Key-Conditioned Orthonormal Transform Gating (K-OTG): Multi-Key Access Control with Hidden-State Scrambling for LoRA-Tuned Models
Muhammad Haris Khan
TL;DR
The paper introduces K-OTG, a secret-key gated, PEFT-friendly mechanism to restrict deployment-time use of instruction-tuned LLMs. It combines dual-path training (authorized vs unauthorized) with an orthonormal, right-multiplying hidden-state transform conditioned on role and per-request nonce, enabling exact inverse cancellation for authorized inputs and scrambled, blocked outputs for unauthorized ones. Evaluation on 1.5–3B class models shows authorized utility closely tracking baselines with modest perplexity increases, while unauthorized cases yield near-zero utility and stable blocking, demonstrated across selectivity, nonce invariance, and throughput benchmarks. The approach emphasizes practical usability and integration with LoRA, offering a scalable, model-agnostic way to prevent unauthorized use with clear limitations and operational considerations.
Abstract
We present a simple, PEFT-compatible mechanism that enforces secret-key access control in instruction-tuned language models. K-OTG trains on a dual-path corpus: authorized examples (prefixed with a role key) learn the task output, while unauthorized examples learn a visible block token.
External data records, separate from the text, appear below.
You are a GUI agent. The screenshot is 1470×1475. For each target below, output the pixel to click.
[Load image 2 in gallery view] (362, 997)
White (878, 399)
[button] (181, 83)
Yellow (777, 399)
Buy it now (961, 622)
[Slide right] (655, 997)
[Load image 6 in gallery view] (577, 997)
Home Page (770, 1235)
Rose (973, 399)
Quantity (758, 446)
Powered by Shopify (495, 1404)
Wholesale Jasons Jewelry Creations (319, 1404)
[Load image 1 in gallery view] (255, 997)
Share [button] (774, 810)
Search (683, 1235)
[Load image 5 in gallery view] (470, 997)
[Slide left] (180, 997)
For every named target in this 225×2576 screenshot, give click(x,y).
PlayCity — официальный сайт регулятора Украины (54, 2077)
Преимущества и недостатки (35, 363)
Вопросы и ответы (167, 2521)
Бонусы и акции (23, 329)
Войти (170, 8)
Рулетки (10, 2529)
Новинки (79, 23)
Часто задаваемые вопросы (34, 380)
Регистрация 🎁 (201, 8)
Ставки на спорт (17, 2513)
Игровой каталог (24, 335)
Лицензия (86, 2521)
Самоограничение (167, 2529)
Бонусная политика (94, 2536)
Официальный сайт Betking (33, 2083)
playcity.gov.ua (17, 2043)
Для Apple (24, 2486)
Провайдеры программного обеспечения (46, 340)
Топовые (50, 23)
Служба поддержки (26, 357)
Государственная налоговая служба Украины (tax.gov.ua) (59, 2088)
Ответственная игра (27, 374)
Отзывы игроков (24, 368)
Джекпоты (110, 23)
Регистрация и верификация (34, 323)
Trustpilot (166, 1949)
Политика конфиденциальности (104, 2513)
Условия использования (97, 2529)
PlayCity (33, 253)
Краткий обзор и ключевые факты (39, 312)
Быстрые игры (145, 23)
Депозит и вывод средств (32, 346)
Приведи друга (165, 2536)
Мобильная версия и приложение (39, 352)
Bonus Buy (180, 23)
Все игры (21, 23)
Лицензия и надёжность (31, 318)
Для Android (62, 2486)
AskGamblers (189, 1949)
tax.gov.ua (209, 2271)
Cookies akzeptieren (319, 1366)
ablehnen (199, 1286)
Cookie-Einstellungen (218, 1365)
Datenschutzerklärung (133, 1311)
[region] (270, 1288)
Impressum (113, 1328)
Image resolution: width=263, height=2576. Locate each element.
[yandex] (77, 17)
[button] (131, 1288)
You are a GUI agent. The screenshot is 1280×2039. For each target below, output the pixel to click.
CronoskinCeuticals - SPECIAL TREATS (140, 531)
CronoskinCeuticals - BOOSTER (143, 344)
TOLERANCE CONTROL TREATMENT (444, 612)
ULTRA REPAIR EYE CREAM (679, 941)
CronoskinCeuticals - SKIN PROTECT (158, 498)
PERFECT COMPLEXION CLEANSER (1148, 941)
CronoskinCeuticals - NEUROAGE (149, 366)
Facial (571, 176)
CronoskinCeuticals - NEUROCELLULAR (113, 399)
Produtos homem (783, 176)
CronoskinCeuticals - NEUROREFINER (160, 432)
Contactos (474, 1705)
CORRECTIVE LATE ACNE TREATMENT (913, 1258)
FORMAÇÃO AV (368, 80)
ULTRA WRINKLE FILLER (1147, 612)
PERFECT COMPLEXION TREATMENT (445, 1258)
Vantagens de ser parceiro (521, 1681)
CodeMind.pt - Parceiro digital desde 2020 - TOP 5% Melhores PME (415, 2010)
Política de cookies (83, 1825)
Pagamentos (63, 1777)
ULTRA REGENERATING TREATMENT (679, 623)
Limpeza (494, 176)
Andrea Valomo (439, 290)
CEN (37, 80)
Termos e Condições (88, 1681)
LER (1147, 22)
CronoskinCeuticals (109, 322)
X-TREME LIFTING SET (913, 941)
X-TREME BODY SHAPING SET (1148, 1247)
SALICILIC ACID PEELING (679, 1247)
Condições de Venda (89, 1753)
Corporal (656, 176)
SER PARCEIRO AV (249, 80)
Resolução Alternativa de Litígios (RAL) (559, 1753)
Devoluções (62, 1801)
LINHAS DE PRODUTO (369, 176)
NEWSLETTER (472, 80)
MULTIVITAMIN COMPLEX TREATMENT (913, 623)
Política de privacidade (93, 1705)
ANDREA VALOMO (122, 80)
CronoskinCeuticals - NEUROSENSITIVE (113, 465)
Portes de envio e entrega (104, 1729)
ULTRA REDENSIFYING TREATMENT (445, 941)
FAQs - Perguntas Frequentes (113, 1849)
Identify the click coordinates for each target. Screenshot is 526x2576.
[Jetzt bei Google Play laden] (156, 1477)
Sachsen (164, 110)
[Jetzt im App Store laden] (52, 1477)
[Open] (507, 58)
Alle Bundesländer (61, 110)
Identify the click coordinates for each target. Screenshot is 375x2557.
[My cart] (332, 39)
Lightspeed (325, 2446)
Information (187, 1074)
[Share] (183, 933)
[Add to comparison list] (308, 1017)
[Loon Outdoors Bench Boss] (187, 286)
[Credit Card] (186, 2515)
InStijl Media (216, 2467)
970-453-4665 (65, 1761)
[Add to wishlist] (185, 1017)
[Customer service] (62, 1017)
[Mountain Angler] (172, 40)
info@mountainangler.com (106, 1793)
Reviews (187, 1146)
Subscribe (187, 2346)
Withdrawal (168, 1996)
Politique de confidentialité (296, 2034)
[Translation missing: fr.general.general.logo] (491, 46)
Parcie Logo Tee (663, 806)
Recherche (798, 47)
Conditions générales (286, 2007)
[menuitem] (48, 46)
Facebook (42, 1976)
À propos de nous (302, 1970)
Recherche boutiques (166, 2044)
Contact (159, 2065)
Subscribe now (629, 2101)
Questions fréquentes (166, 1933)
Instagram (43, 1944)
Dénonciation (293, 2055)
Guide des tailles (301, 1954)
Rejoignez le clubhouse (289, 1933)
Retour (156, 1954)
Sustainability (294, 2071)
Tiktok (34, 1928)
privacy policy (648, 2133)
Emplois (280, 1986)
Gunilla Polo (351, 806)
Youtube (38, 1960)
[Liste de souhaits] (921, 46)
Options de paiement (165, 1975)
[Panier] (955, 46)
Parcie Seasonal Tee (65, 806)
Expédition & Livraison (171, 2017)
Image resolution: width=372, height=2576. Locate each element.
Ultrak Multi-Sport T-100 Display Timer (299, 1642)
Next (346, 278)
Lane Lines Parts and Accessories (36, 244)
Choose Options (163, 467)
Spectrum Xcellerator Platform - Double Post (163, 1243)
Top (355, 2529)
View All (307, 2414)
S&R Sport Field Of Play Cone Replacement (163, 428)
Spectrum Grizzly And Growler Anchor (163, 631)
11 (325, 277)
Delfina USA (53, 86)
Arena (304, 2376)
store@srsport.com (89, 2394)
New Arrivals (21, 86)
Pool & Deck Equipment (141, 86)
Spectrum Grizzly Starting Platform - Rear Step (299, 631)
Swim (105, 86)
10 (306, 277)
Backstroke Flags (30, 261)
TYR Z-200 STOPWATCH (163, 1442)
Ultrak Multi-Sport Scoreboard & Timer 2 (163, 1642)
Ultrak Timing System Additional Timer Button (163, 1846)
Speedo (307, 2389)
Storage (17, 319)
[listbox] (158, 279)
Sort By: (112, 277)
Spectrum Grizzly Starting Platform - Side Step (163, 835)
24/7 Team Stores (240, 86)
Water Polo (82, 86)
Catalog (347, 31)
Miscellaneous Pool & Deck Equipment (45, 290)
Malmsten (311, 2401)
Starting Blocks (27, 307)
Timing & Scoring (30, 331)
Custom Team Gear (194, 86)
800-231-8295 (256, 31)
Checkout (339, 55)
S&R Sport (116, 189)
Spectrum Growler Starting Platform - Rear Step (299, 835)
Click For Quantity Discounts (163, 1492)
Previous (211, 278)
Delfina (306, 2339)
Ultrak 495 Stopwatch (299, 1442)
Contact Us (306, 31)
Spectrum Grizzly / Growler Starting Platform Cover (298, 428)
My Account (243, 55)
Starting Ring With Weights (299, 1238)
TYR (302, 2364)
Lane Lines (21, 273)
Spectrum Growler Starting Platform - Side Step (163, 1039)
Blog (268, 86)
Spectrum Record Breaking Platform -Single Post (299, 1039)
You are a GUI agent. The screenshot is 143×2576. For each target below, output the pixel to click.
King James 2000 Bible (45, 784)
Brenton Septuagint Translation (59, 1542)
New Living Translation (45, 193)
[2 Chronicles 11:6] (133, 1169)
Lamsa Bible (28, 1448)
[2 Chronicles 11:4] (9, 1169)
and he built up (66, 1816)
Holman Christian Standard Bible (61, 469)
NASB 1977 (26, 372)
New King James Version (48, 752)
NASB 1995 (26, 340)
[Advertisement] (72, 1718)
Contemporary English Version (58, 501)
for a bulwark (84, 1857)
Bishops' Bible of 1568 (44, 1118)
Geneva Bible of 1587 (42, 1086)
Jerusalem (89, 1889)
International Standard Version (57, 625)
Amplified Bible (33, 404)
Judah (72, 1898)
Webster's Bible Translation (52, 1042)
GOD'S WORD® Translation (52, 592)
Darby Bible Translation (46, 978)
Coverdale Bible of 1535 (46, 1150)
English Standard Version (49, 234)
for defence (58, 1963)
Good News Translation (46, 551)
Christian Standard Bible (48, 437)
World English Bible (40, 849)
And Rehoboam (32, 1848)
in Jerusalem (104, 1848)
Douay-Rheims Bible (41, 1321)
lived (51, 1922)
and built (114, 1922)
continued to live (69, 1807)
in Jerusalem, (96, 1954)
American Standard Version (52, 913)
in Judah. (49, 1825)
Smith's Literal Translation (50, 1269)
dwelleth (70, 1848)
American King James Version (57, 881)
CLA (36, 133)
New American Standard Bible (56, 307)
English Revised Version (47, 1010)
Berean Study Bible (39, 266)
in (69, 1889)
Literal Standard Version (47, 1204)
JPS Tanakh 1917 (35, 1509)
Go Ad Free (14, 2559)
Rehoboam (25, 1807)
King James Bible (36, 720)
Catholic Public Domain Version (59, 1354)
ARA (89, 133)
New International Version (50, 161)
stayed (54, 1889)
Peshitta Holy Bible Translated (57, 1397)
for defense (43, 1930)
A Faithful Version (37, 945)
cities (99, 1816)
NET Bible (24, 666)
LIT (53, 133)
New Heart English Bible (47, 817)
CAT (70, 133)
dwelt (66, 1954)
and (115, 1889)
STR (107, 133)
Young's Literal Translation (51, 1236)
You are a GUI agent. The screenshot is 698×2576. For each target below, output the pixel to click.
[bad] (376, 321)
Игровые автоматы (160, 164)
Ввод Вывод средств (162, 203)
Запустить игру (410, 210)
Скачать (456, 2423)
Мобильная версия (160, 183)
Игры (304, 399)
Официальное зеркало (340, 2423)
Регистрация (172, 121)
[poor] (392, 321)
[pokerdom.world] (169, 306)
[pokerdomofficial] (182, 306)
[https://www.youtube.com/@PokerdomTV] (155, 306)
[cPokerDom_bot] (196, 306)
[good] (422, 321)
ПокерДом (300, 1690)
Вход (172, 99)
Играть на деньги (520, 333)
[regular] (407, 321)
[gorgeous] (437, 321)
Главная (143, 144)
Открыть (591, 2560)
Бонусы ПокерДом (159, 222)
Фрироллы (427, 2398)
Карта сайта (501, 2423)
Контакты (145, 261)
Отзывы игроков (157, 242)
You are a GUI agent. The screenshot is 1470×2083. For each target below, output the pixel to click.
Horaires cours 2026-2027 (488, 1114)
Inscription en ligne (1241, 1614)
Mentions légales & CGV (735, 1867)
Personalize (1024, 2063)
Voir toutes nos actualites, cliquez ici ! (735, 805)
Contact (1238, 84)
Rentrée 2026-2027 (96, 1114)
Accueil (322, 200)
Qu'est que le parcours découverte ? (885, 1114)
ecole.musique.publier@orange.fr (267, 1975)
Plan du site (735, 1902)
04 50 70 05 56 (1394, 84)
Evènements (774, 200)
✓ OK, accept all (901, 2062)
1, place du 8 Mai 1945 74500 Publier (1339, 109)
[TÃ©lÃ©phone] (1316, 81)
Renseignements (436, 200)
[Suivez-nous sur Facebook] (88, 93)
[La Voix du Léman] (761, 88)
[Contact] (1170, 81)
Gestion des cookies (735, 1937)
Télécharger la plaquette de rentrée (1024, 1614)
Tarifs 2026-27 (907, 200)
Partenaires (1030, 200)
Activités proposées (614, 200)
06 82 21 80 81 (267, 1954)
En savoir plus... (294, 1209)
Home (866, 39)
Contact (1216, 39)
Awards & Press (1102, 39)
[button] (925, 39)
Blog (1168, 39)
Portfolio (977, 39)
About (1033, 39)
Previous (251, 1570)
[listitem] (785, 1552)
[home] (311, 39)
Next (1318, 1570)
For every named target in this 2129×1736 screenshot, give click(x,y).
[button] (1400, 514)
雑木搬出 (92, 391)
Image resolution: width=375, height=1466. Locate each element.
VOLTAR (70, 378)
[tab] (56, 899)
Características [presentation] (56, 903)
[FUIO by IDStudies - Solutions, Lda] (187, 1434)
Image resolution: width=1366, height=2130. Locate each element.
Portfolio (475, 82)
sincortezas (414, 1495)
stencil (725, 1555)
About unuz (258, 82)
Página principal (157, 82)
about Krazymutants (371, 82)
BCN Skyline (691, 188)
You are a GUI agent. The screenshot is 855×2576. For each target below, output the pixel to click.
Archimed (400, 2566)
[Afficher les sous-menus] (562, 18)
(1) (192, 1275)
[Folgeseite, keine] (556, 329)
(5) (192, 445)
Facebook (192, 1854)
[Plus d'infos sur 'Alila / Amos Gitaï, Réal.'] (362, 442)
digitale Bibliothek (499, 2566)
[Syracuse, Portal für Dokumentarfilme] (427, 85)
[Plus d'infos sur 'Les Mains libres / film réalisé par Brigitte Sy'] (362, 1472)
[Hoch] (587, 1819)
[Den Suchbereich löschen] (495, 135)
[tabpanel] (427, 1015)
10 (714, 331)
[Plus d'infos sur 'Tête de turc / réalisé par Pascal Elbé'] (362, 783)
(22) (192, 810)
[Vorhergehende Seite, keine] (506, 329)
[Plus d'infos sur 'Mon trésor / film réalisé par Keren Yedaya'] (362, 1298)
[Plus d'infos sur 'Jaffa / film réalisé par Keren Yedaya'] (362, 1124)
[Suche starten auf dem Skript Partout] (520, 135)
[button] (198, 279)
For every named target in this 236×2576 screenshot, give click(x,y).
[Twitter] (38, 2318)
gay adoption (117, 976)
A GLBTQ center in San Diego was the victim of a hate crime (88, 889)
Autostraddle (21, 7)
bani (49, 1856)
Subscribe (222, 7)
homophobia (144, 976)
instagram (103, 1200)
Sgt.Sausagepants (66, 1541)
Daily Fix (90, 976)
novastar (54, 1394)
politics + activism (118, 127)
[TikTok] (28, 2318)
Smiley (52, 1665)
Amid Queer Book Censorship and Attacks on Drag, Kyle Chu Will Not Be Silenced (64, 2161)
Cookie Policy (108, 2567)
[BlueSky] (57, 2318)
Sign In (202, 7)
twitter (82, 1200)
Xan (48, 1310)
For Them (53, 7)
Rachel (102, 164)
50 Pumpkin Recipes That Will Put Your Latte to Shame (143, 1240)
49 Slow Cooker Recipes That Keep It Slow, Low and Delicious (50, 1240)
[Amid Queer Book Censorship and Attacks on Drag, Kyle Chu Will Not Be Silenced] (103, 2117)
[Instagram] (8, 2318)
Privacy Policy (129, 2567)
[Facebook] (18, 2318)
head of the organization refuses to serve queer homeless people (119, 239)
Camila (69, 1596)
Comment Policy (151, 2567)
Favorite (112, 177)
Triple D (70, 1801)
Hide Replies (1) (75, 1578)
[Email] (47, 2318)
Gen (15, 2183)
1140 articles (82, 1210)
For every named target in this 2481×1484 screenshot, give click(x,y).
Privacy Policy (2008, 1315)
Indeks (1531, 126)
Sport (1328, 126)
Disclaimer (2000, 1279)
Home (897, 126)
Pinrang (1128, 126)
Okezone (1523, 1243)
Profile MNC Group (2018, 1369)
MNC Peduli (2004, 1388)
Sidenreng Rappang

At inference, a pre-lm_head hook applies an orthonormal transform to the hidden state: with the correct key/role the inverse map restores the model's native basis; otherwise a session-ephemeral scrambler (permutation, sign flips, Householders) makes logits uninformative and the system short-circuits to BLOCK. Keys are not added as special tokens, and the method composes cleanly with LoRA on 4-bit bases. We evaluate an hour-scale protocol on 1-3B-class instruction models (Llama 3.2, Qwen2.5 1.5B) across utility (XSum ROUGE/BLEU, GSM8K accuracy, WikiText-2 perplexity), selectivity (3by3 role-key unlock matrices), nonce invariance, block suppression, and throughput. Authorized utility remains close to the base on summarization with the expected modest PPL increase from instruction tuning; unauthorized utility collapses (near-zero sequence metrics with exploding PPL), indicating practical unusability without the key. Unlock matrices are diagonally dominant (high on-target unlock, low cross-unlock), authorized block emission is 0 per N via robust bad-word lists, and greedy outputs match exactly across nonces, confirming correct inverse cancellation. The runtime overhead of the Python-level hook is 40% tokens per sec versus the base. K-OTG therefore provides a pragmatic, model-agnostic way to prevent unauthorized use while preserving authorized utility.